What you have to do >> If a line in the material below has the string "screenshot", copy it out.

Provided data >>
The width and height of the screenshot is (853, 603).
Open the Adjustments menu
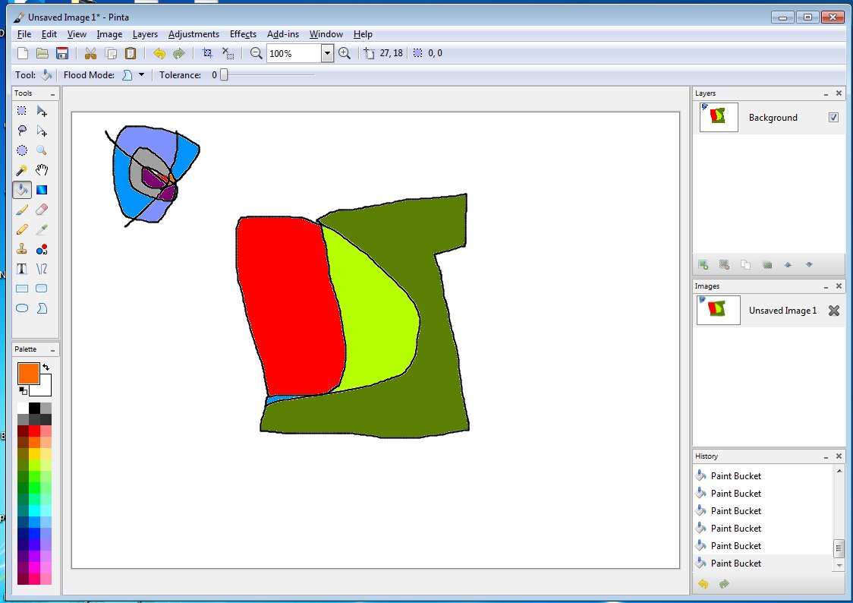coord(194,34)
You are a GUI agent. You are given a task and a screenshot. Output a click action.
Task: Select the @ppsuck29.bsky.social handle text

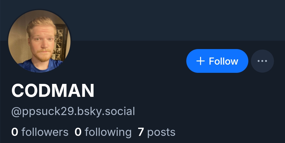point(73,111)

Result below >>
The width and height of the screenshot is (853, 603).
You are a GUI agent. You are given a task and a screenshot. Output a click action.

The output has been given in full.